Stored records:
__________________________________________________

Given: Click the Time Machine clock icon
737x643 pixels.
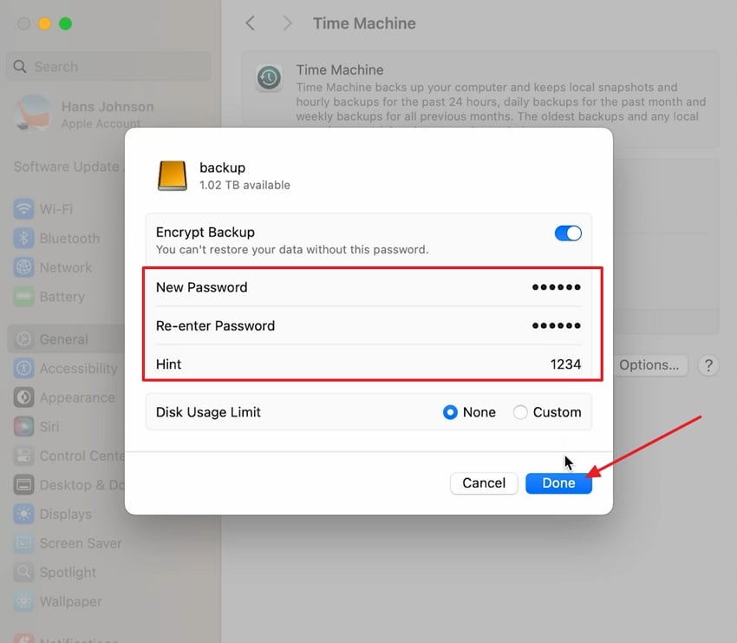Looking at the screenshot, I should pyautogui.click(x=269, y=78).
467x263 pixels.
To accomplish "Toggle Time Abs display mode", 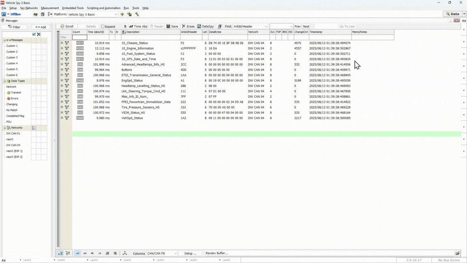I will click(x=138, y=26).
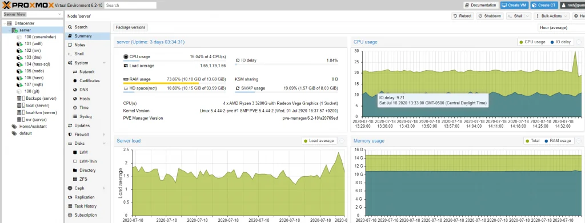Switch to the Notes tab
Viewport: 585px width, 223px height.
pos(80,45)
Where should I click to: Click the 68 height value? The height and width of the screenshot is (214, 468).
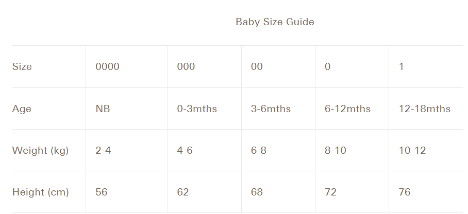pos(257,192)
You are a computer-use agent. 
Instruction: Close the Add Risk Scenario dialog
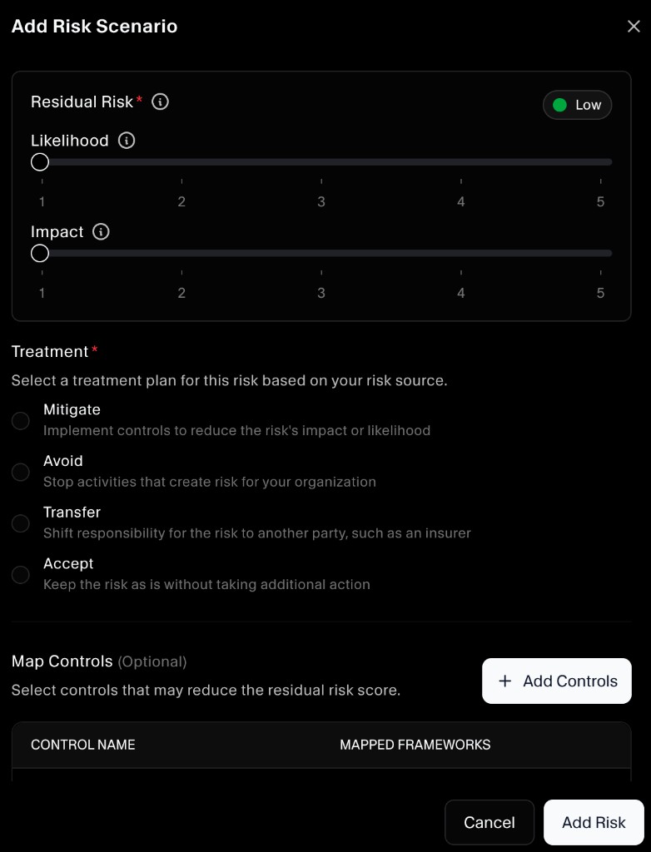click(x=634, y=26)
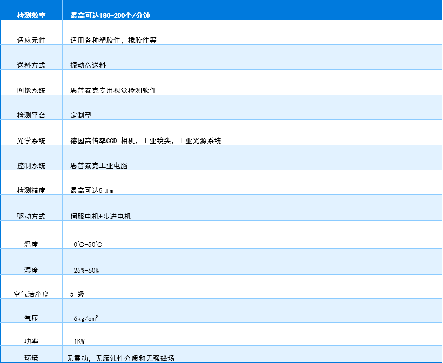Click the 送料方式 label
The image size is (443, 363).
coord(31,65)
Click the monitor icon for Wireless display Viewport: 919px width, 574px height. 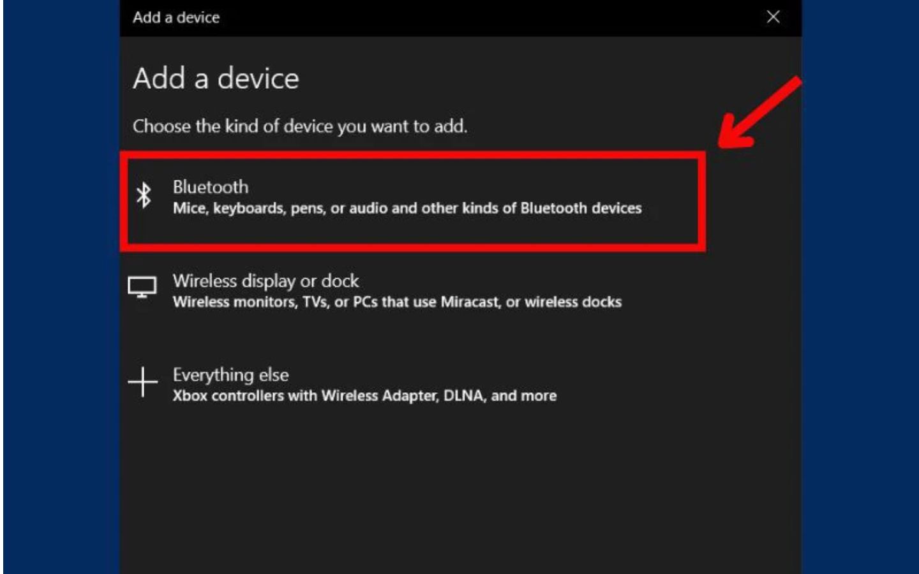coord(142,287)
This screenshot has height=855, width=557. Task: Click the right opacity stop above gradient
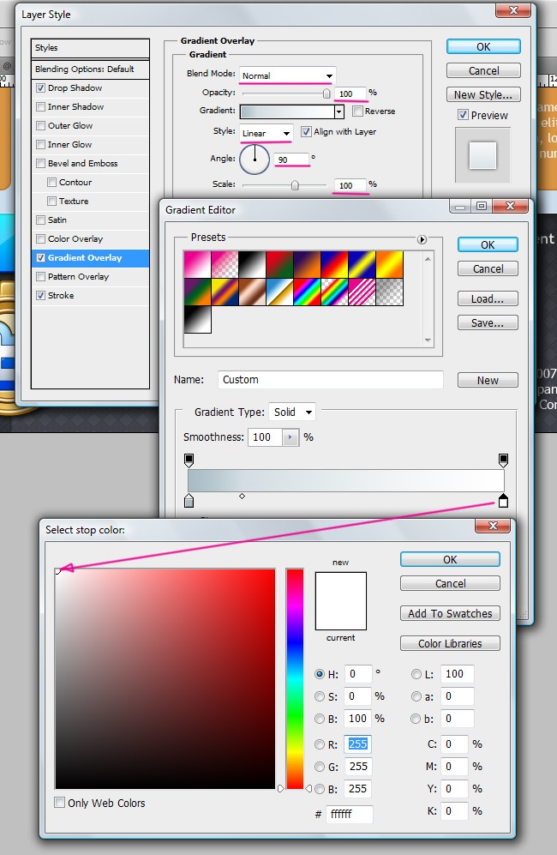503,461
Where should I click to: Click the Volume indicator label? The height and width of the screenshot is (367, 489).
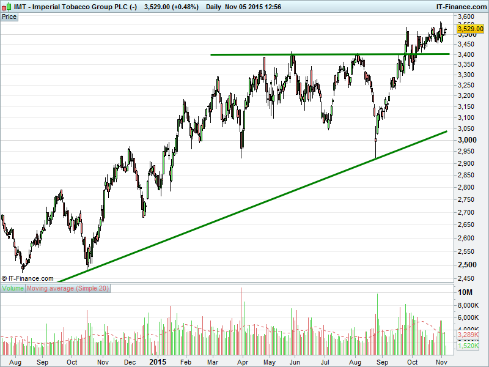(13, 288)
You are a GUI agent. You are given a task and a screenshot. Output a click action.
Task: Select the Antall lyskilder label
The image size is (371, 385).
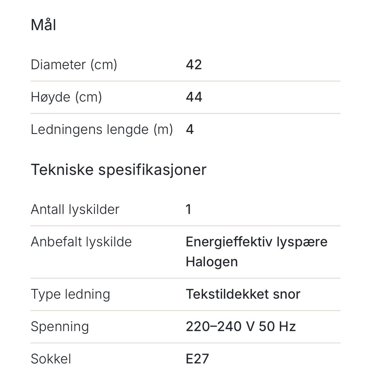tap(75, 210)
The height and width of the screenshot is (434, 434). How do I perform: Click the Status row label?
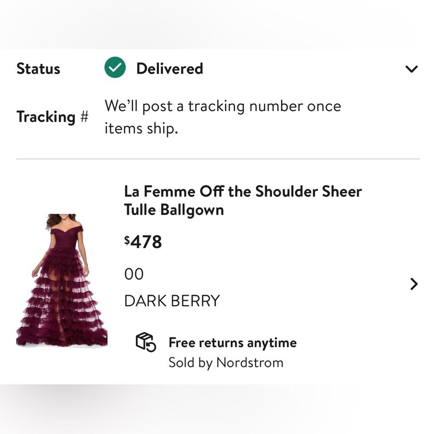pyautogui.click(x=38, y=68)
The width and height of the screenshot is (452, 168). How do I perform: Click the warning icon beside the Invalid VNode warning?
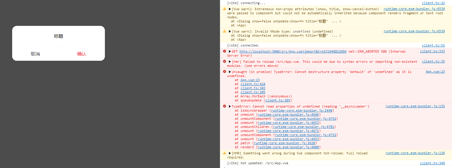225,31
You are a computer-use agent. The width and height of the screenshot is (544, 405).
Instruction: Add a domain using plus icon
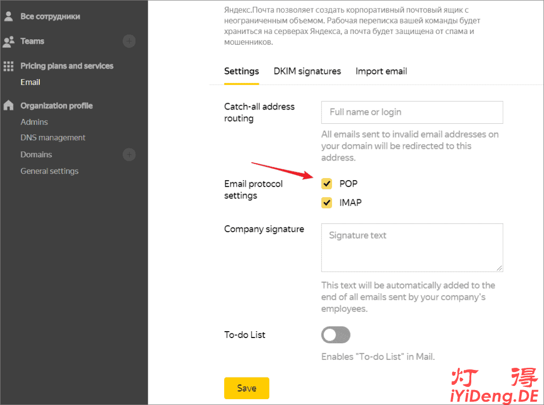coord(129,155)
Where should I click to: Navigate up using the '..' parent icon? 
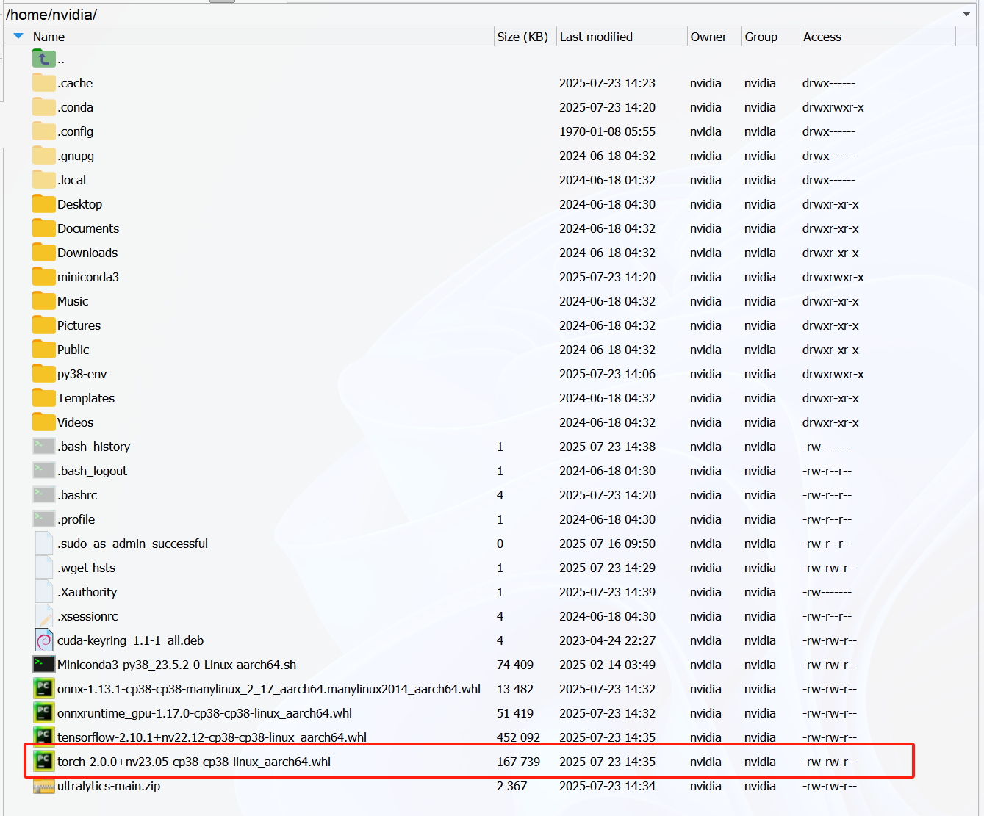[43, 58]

__________________________________________________

WORK TASK. Exactly as they appear, repeat the lines from the one containing "You are a computer-use agent. The" through the last line of the entries, counting both ends. Pictures stay out.

ANSWER SECTION.
You are a computer-use agent. The width and height of the screenshot is (544, 405).
Instruction: Add a domain using plus icon
coord(129,155)
Where should I click to: Navigate up using the '..' parent icon? 
[43, 58]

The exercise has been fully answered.